● **Assigned task**
Repeat the records below exactly, from the first line through the line containing "The image size is (1568, 541).", and leave out any pictures.

● **Data to process**
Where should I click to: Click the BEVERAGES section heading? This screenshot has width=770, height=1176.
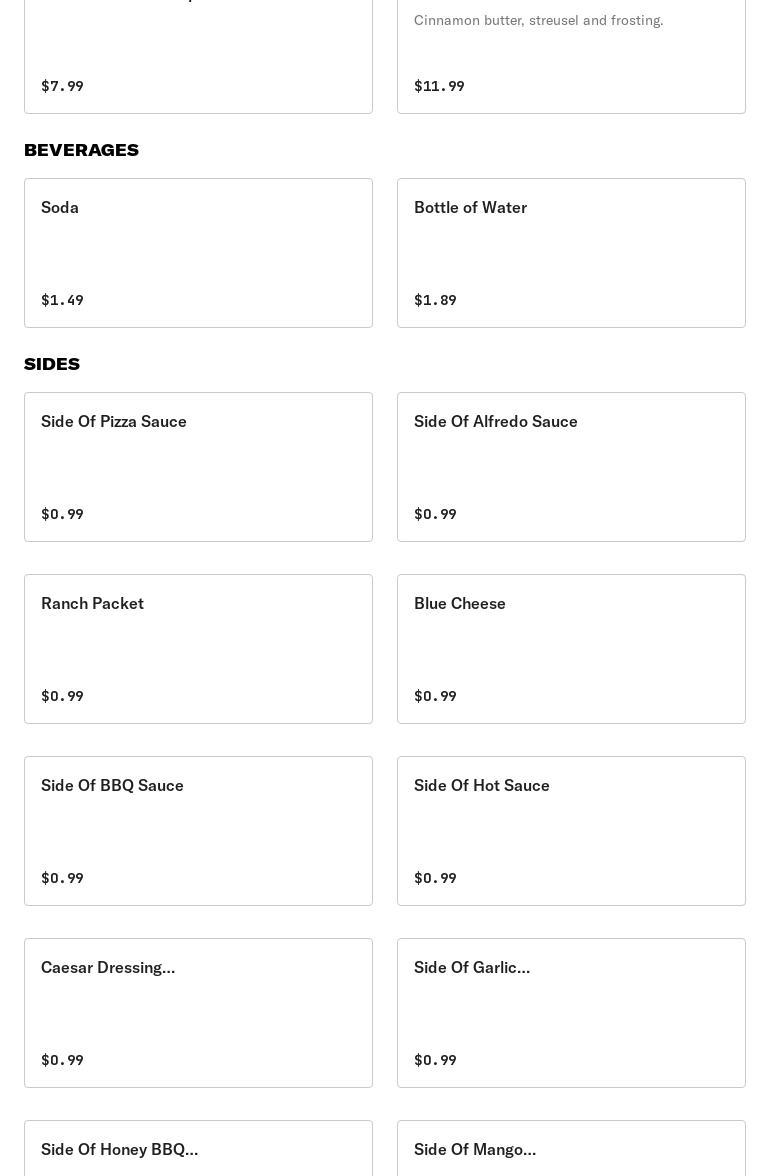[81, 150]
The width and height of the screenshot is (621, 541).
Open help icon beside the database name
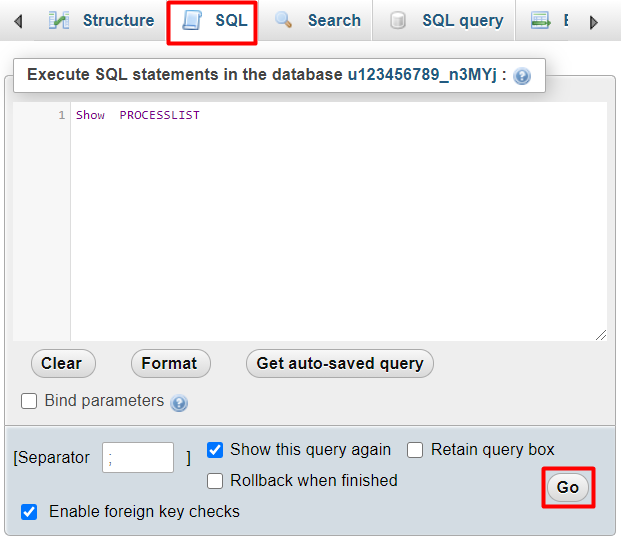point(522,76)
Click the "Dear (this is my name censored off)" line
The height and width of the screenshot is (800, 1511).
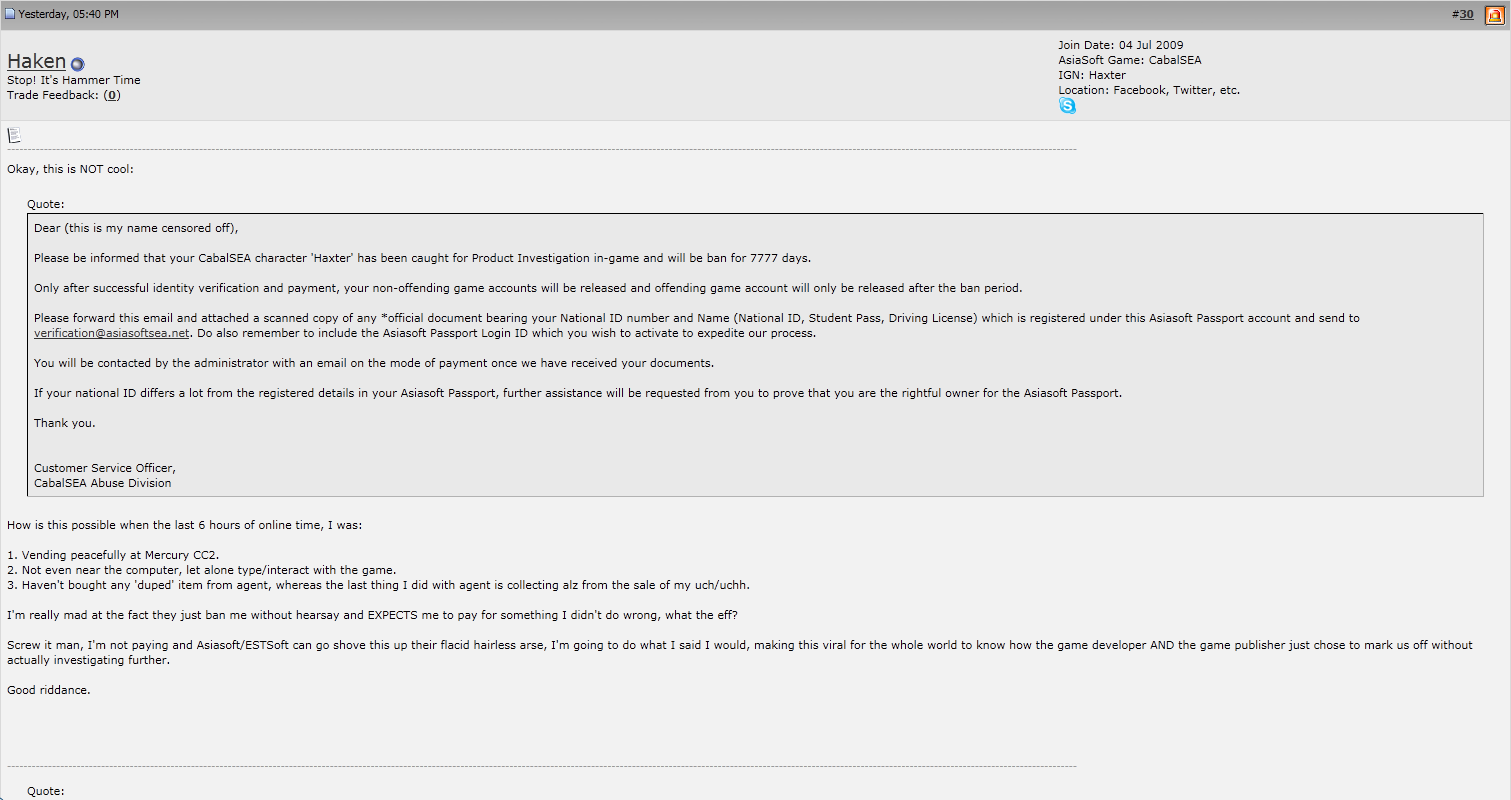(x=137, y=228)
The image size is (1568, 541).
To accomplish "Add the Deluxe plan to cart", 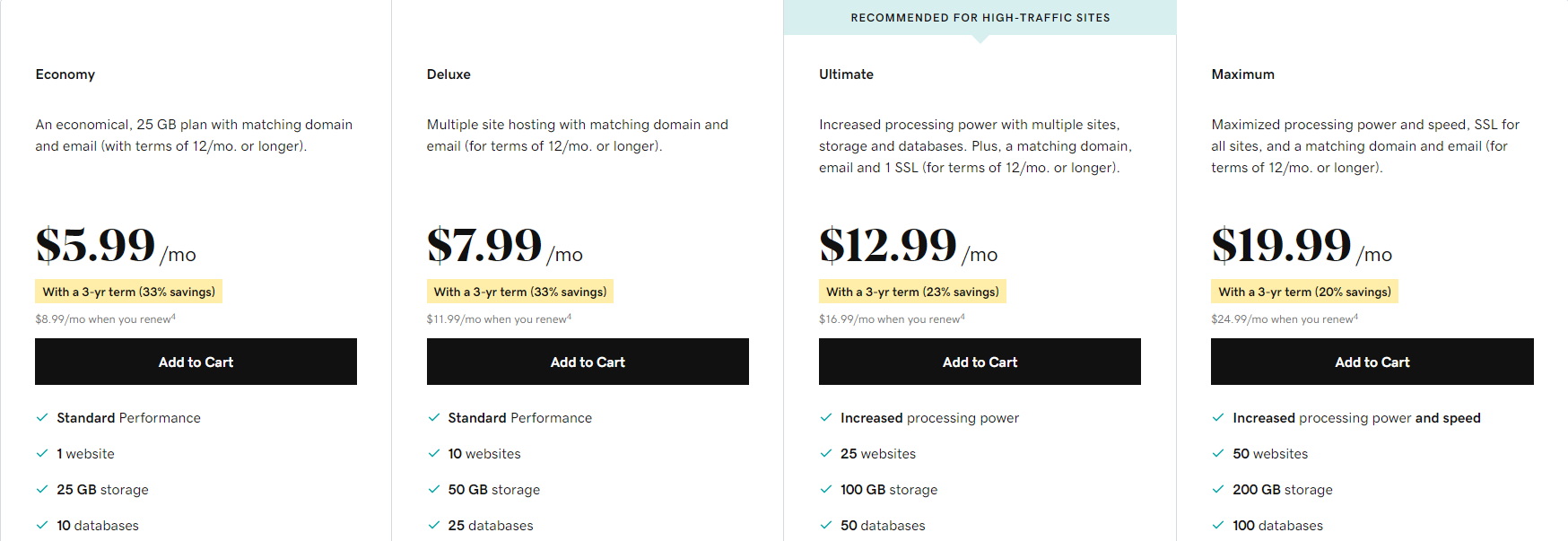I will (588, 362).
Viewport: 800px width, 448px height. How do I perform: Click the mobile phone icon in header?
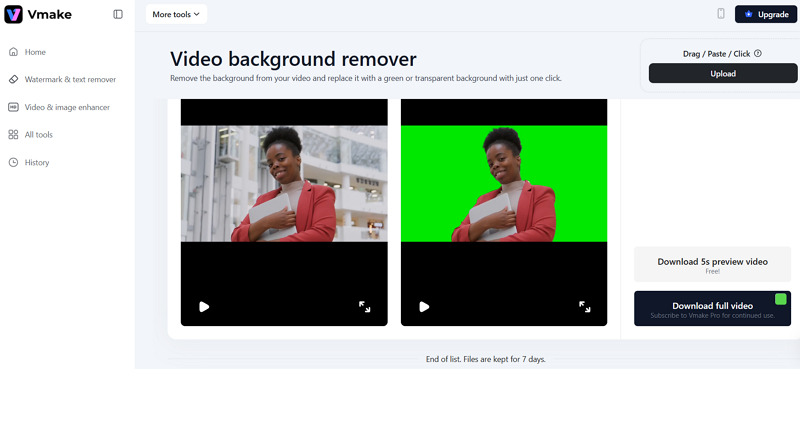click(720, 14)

● **Solved problem**
Where should I click to: Click the BEVERAGES section heading? This screenshot has width=770, height=1176.
[81, 150]
The width and height of the screenshot is (621, 541).
Open help icon beside the database name
point(522,76)
Click the "Dear (this is my name censored off)" line
The height and width of the screenshot is (800, 1511).
(x=137, y=228)
The image size is (1568, 541).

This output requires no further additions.